> [The task]
The entries that follow should be duplicated in full, without a single alteration.

> [Input material]
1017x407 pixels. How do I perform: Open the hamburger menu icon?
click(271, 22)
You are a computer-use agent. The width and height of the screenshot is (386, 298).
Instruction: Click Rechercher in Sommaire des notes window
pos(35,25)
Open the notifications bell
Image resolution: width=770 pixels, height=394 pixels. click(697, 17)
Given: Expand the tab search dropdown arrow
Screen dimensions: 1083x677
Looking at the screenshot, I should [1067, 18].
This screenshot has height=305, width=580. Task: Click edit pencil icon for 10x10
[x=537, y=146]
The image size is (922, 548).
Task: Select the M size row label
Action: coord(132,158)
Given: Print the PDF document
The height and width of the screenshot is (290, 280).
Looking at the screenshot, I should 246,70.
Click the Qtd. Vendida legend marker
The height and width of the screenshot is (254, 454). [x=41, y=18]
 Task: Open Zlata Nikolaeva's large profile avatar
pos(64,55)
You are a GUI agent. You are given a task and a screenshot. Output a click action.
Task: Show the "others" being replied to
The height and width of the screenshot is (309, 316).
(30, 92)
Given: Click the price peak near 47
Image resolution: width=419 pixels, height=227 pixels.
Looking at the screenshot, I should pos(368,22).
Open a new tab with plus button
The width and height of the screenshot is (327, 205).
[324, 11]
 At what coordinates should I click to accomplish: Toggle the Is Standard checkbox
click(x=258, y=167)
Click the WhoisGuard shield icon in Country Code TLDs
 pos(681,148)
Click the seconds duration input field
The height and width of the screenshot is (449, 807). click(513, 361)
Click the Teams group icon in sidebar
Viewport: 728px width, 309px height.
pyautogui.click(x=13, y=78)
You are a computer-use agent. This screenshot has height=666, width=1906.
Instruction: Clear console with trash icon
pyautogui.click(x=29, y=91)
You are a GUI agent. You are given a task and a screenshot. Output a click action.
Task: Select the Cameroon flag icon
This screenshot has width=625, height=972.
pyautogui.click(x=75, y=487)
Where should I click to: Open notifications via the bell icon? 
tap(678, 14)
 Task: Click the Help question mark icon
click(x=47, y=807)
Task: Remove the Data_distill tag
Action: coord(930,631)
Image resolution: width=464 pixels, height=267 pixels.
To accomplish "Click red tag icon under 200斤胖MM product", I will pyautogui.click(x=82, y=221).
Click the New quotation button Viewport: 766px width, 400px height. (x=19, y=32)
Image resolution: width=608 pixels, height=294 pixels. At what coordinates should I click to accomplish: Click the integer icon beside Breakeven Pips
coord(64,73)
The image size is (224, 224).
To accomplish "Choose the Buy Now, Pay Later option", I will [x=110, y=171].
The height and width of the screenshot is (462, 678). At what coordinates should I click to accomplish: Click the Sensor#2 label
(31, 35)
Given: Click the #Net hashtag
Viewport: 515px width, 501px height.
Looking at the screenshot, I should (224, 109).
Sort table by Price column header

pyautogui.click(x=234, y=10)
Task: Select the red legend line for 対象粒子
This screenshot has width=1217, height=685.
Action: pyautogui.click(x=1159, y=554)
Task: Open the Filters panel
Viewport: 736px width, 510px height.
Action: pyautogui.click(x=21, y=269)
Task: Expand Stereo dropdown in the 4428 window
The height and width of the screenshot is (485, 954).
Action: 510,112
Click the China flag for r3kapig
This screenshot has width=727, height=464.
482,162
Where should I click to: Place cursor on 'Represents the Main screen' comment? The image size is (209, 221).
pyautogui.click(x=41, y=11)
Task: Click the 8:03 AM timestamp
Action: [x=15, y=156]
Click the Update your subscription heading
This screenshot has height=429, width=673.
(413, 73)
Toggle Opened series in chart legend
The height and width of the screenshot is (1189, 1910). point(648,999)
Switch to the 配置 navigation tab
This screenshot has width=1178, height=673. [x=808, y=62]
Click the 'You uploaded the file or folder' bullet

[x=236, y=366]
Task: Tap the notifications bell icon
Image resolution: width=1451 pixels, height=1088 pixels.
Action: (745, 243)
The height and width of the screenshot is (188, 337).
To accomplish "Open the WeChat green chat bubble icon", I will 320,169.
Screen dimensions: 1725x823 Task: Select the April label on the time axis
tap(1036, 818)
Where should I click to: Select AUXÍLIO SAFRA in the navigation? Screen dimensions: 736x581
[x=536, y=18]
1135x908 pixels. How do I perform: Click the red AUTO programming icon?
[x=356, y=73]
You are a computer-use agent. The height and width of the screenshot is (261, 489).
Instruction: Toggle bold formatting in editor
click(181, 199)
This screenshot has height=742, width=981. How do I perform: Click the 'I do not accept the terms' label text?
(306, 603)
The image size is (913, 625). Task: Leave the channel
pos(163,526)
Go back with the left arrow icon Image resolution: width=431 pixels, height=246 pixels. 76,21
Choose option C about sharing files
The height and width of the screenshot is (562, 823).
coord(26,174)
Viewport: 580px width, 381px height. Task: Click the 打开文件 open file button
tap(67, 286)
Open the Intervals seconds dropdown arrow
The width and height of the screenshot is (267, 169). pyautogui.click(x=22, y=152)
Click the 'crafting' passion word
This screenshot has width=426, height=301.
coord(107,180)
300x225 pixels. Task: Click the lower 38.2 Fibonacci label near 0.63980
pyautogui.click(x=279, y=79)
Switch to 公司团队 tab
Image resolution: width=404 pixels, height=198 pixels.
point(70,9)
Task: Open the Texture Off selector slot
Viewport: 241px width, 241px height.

> [Reply to the task]
1017x407 pixels. How do I perform: Open the hamburger menu icon?
click(271, 22)
You are a computer-use agent. The width and height of the screenshot is (386, 298).
Instruction: Click Rechercher in Sommaire des notes window
pos(35,25)
Open the notifications bell
Image resolution: width=770 pixels, height=394 pixels. click(697, 17)
Given: Expand the tab search dropdown arrow
Screen dimensions: 1083x677
Looking at the screenshot, I should [1067, 18].
This screenshot has height=305, width=580. Task: Click edit pencil icon for 10x10
[x=537, y=146]
The image size is (922, 548).
Task: Select the M size row label
Action: coord(132,158)
Given: Print the PDF document
The height and width of the screenshot is (290, 280).
Looking at the screenshot, I should 246,70.
Click the Qtd. Vendida legend marker
The height and width of the screenshot is (254, 454). [x=41, y=18]
 Task: Open Zlata Nikolaeva's large profile avatar
pos(64,55)
You are a GUI agent. You are given a task and a screenshot. Output a click action.
Task: Show the "others" being replied to
The height and width of the screenshot is (309, 316).
(30, 92)
Given: Click the price peak near 47
Image resolution: width=419 pixels, height=227 pixels.
Looking at the screenshot, I should pos(368,22).
Open a new tab with plus button
The width and height of the screenshot is (327, 205).
[324, 11]
 At what coordinates should I click to accomplish: Toggle the Is Standard checkbox
click(x=258, y=167)
Click the WhoisGuard shield icon in Country Code TLDs
 pos(681,148)
Click the seconds duration input field
The height and width of the screenshot is (449, 807). click(513, 361)
Click the Teams group icon in sidebar
Viewport: 728px width, 309px height.
pyautogui.click(x=13, y=78)
You are a computer-use agent. This screenshot has height=666, width=1906.
Instruction: Clear console with trash icon
pyautogui.click(x=29, y=91)
You are a GUI agent. You are given a task and a screenshot. Output a click action.
Task: Select the Cameroon flag icon
This screenshot has width=625, height=972.
pyautogui.click(x=75, y=487)
Where should I click to: Open notifications via the bell icon? 
tap(678, 14)
 Task: Click the Help question mark icon
click(x=47, y=807)
Task: Remove the Data_distill tag
Action: coord(930,631)
Image resolution: width=464 pixels, height=267 pixels.
To accomplish "Click red tag icon under 200斤胖MM product", I will pyautogui.click(x=82, y=221).
Click the New quotation button Viewport: 766px width, 400px height. (x=19, y=32)
Image resolution: width=608 pixels, height=294 pixels. At what coordinates should I click to accomplish: Click the integer icon beside Breakeven Pips
coord(64,73)
The image size is (224, 224).
To accomplish "Choose the Buy Now, Pay Later option", I will [x=110, y=171].
The height and width of the screenshot is (462, 678). At what coordinates should I click to accomplish: Click the Sensor#2 label
(31, 35)
Given: Click the #Net hashtag
Viewport: 515px width, 501px height.
Looking at the screenshot, I should (224, 109).
Sort table by Price column header

pyautogui.click(x=234, y=10)
Task: Select the red legend line for 対象粒子
This screenshot has width=1217, height=685.
Action: pyautogui.click(x=1159, y=554)
Task: Open the Filters panel
Viewport: 736px width, 510px height.
Action: pyautogui.click(x=21, y=269)
Task: Expand Stereo dropdown in the 4428 window
The height and width of the screenshot is (485, 954).
Action: 510,112
Click the China flag for r3kapig
This screenshot has width=727, height=464.
482,162
Where should I click to: Place cursor on 'Represents the Main screen' comment? The image size is (209, 221).
pyautogui.click(x=41, y=11)
Task: Click the 8:03 AM timestamp
Action: [x=15, y=156]
Click the Update your subscription heading
This screenshot has height=429, width=673.
(413, 73)
Toggle Opened series in chart legend
The height and width of the screenshot is (1189, 1910). point(648,999)
Switch to the 配置 navigation tab
This screenshot has width=1178, height=673. [x=808, y=62]
Click the 'You uploaded the file or folder' bullet

[x=236, y=366]
Task: Tap the notifications bell icon
Image resolution: width=1451 pixels, height=1088 pixels.
Action: (745, 243)
The height and width of the screenshot is (188, 337).
To accomplish "Open the WeChat green chat bubble icon", I will 320,169.
Screen dimensions: 1725x823 Task: Select the April label on the time axis
tap(1036, 818)
Where should I click to: Select AUXÍLIO SAFRA in the navigation? Screen dimensions: 736x581
[x=536, y=18]
1135x908 pixels. How do I perform: Click the red AUTO programming icon?
[x=356, y=73]
You are a computer-use agent. The height and width of the screenshot is (261, 489).
Instruction: Toggle bold formatting in editor
click(181, 199)
This screenshot has height=742, width=981. How do I perform: Click the 'I do not accept the terms' label text?
(306, 603)
The image size is (913, 625). Task: Leave the channel
pos(163,526)
Go back with the left arrow icon Image resolution: width=431 pixels, height=246 pixels. 76,21
Choose option C about sharing files
The height and width of the screenshot is (562, 823).
coord(26,174)
Viewport: 580px width, 381px height. Task: Click the 打开文件 open file button
tap(67, 286)
Open the Intervals seconds dropdown arrow
The width and height of the screenshot is (267, 169). pyautogui.click(x=22, y=152)
Click the 'crafting' passion word
This screenshot has width=426, height=301.
coord(107,180)
300x225 pixels. Task: Click the lower 38.2 Fibonacci label near 0.63980
pyautogui.click(x=279, y=79)
Switch to 公司团队 tab
Image resolution: width=404 pixels, height=198 pixels.
point(70,9)
Task: Open the Texture Off selector slot
Viewport: 241px width, 241px height.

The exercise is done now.